**Selected passage**
- Genre: Crime drama
- Created by: Reginald Hill
- Written by: Robin Chapman
- Directed by: Sandy Johnson
- Starring: Gareth Hale Norman Pace Christopher Fairbank Freddie Jones John McGlynn Malcolm Storry John Woodvine
- Composer: John E. Keane
- Country of origin: United Kingdom
- Original language: English
- No. of series: 1
- No. of episodes: 3

Production
- Executive producer: Keith Richardson
- Producer: Emma Hayter
- Cinematography: Sean Van Hales
- Editor: Janey Walklin
- Running time: 50 minutes
- Production company: Yorkshire Television

Original release
- Network: ITV
- Release: 9 April – 23 April 1994

= A Pinch of Snuff (TV series) =

A Pinch of Snuff is a British television crime drama miniseries, consisting of three fifty-minute episodes, that broadcast on ITV network from 9 to 23 April 1994. The series, adapted from the 1978 novel of the same name by author Reginald Hill, was the first Dalziel and Pascoe adaptation for TV, arriving two years before the more widely known BBC adaptation that followed in 1996. In this miniseries, the characters of Dalziel and Pascoe were played by comedians Gareth Hale and Norman Pace, with Christopher Fairbank as loyal sidekick Edgar Wield, and Malcolm Storry as Insp. Ray Crabtree.

**Extracted entries**
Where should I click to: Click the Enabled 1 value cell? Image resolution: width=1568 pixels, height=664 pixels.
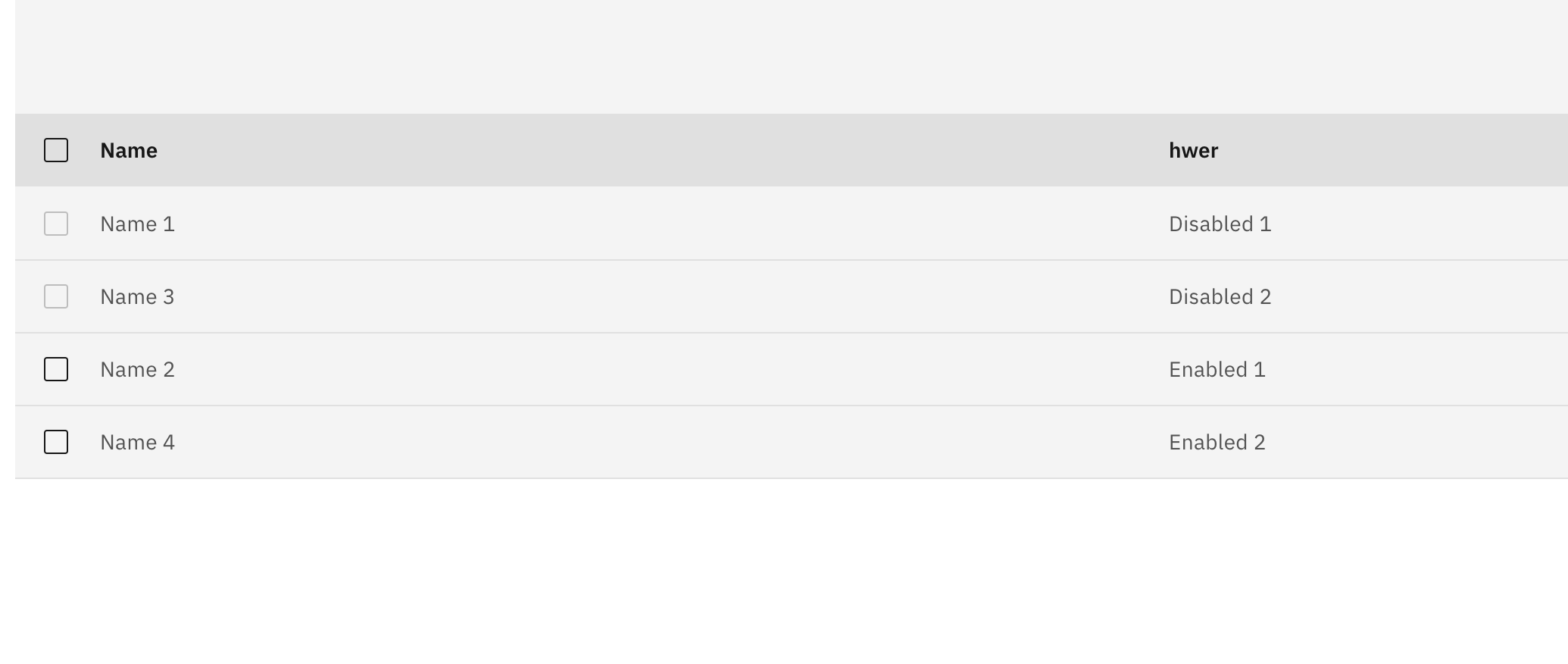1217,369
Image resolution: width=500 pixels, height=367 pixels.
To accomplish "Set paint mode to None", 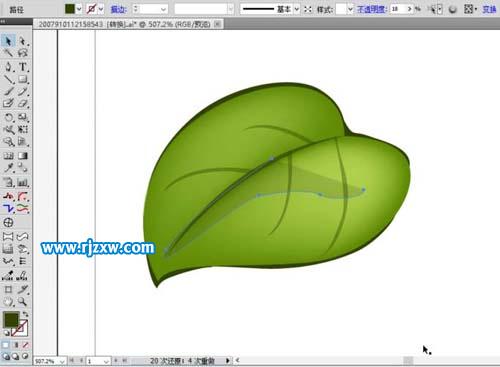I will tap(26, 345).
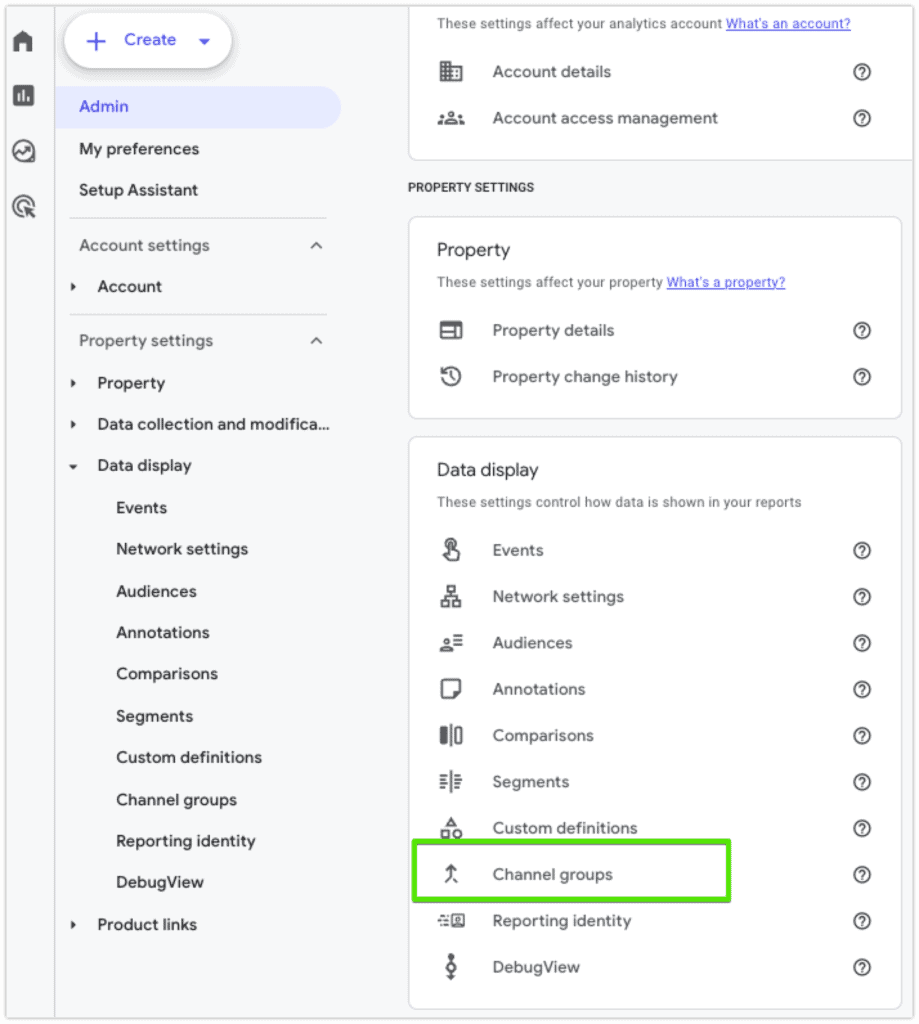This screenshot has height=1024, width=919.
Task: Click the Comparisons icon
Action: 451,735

**Prompt 1**
Reproduce everything in the article on A Pinch of Snuff from "Original release" down to "Insp. Ray Crabtree.".
**Prompt 2**
State how many lines of the rows contain the word "resolution", giving only the number.
The rows have no connection to the article on A Pinch of Snuff.

**Problem solution 1**
Original release
- Network: ITV
- Release: 9 April – 23 April 1994

= A Pinch of Snuff (TV series) =

A Pinch of Snuff is a British television crime drama miniseries, consisting of three fifty-minute episodes, that broadcast on ITV network from 9 to 23 April 1994. The series, adapted from the 1978 novel of the same name by author Reginald Hill, was the first Dalziel and Pascoe adaptation for TV, arriving two years before the more widely known BBC adaptation that followed in 1996. In this miniseries, the characters of Dalziel and Pascoe were played by comedians Gareth Hale and Norman Pace, with Christopher Fairbank as loyal sidekick Edgar Wield, and Malcolm Storry as Insp. Ray Crabtree.

**Problem solution 2**
2